The Irish takeover begins in Boston ahead of Conor McGregor's primetime showdown

Niall Kelly is stateside for the big fight. How do you like them apples?

— Niall Kelly reports from Boston

BOSTON HAS ALWAYS had an Irish heart, but it’s beating a little bit faster this week.

Somewhere in the region of 2,000 fans are expected to touch down in the City of Champions before Sunday night, all sharing single-minded purpose. They’re not here for a holiday; they’re here for the latest phase of an invasion.

And everywhere you look, the face of their leader is staring back at you. From the side of buses, from taxi roof signs, from the bins on the street corners — you name it, it’s got a picture of Conor McGregor on it.

TD Garden, home of the legendary Boston Celtics basketball team, is expected to be close to its 18,500-capacity when McGregor steps into the Octagon to face Dennis Siver. The UFC estimated that 10% of their initial sales went to Irish fans. Given our habit of picking up tickets at the last minute, it’s likely that number will have swelled again by Sunday.

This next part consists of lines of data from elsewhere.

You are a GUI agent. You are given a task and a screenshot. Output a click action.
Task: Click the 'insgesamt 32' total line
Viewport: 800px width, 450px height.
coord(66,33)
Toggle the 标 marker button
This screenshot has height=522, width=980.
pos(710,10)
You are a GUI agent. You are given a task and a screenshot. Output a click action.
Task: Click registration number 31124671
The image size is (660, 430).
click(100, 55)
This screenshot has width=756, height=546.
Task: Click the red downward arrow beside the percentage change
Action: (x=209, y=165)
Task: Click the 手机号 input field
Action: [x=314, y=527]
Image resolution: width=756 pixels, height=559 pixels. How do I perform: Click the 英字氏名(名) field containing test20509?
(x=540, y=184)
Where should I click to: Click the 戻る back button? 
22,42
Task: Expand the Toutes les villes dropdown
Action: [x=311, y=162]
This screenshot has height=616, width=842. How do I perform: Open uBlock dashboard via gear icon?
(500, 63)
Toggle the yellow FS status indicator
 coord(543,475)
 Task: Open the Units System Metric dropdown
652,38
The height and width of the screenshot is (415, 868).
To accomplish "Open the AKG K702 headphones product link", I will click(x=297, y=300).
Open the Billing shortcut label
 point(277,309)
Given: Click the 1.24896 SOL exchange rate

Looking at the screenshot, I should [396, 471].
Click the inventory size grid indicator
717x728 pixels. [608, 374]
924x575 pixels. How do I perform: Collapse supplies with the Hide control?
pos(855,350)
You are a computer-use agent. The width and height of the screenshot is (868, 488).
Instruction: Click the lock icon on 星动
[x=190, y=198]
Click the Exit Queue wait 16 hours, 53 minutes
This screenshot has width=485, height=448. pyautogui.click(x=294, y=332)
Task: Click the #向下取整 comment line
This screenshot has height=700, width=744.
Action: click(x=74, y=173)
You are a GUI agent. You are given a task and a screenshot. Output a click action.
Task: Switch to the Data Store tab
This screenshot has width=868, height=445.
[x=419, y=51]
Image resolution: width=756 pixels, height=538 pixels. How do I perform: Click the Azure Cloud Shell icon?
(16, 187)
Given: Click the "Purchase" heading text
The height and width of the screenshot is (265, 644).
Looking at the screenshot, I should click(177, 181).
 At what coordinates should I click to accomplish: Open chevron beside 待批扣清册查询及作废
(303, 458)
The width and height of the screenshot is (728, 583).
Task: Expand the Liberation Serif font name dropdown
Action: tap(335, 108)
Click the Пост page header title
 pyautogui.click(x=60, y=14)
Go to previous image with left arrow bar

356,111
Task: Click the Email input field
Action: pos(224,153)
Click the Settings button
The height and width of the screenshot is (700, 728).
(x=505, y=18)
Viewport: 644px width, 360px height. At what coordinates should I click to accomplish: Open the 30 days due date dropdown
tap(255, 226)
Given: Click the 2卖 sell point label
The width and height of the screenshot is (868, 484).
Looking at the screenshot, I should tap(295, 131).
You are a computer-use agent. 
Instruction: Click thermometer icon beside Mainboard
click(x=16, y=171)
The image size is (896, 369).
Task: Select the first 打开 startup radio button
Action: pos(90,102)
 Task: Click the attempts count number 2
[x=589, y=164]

The latest reinforcements for the Fighting Irish touched in Logan International Airport on Thursday with Cathal Pendred’s family and friends among them. McGregor and Siver might have top billing as the main event but there is no less love for the three other Irish fighters on the card — Pendred, who was born in Boston before moving to Ireland, Tallaght native Paddy Holohan, and Antrim’s Norman Parke.

The super-slick promotional work in the weeks leading up to a fight is where the UFC really comes into its own. Mixed martial arts is a sport which has been waging an image war since its inception and, for all its remaining flaws, its biggest promotion only seems to have turned the tide in recent years.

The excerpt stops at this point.